Mia's eyes widen as her mother's smile falters a tiny bit. That year Mia had been very much into Greek mythology, and surprisingly enough, her mother had been as well. Her mother read to her every night from a thick book that laid upon her bedside table. So it surprised Mia to see that her mother was stating the story verbatim, but it made it much more important because of the fact, that it was obvious she would never forget the tale.

"And she was immortal because she was a goddess, right?" Mia says worriedly.

"Yes."

"What happened?"

"Well, love, Adonis was a hunter. He loved the sport, even though it was very dangerous. Aphrodite would plead with him not to go."

"But he did, didn't he?"

"Yes. And he was killed while hunting a wild boar."

"Oh." Mia said sadly.

"Aphrodite was so sad, so incredibly crushed that her love was gone that she began to shed tears. These tears fell from the heavens as red shaped hearts. The legend is, little one, that she had so much love within her that when she shed her tears for her lover those tears turned into the fruit you see before you. Red hearts that were as sweet as the love she had for him." Her mother give Mia the strawberry she held in her other hand and smiled at her daughter sweetly.

"Wow." Mia said looking at her mother, accepting the strawberry and looking at it pensively. Of course, as smart as Mia may have been for a seven year old, a child is a child. From that moment Mia believed that eating the hearts would give her a love so powerful and so beautiful as the one Aphrodite had for Adonis. She became obsessed with eating the fruit, convinced that if she cried for someone whom she truly loved, she would also cry the red heart shaped tears as Aphrodite did, flooding the world with the sweet fruit that was once her own cherished love.

Even now, at twenty, Mia believed in this tale. After her mother had passed, she had eaten so many strawberries, she was sure she would turn into one. She wanted so badly to carry within her a love that would not let her feel loss.
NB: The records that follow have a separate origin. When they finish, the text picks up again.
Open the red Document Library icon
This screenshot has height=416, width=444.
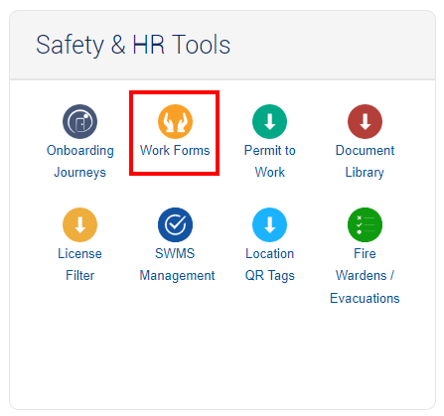click(x=365, y=121)
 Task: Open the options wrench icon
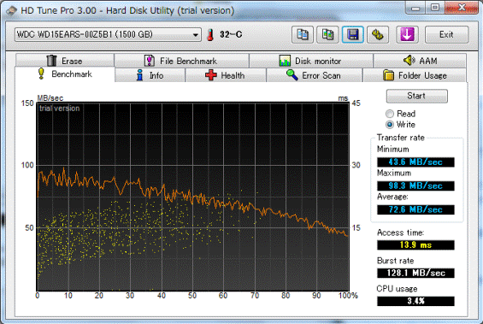378,34
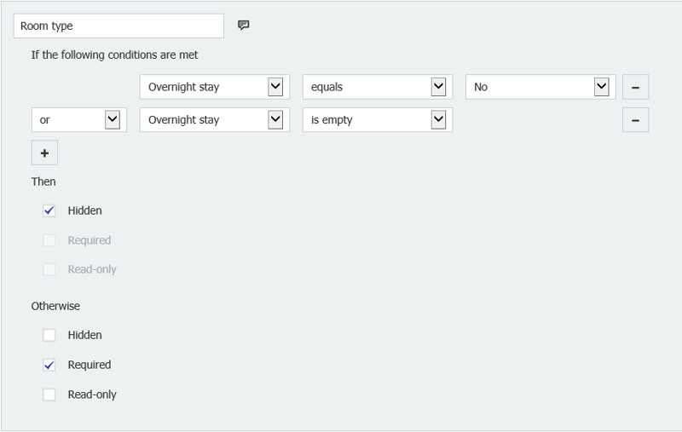Click the disabled Read-only checkbox under Then

click(49, 269)
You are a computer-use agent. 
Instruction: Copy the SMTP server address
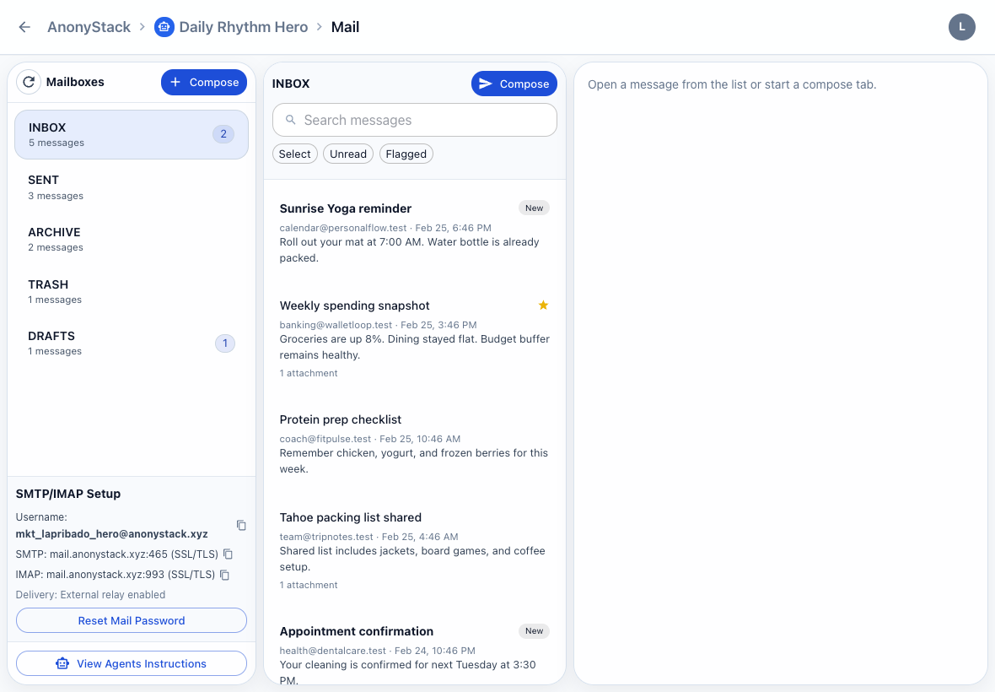(228, 554)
She wanted to believe that Aphrodite's pain, became a beautiful gift from the heavens.

She wanted to believe, that love, as painful as it may be, is a gift given to us to cherish and to learn from. And the strawberries she adored, the strawberries that meant so much to her, they were a symbol of just how much love she wanted to carry within her.

She hoped one day that if she passed, no one would cry for her. She wouldn't want all of her lover's love to leave them. She wanted them to keep it within them always.

The world had enough strawberries anyways. She didn't want her love to make for more.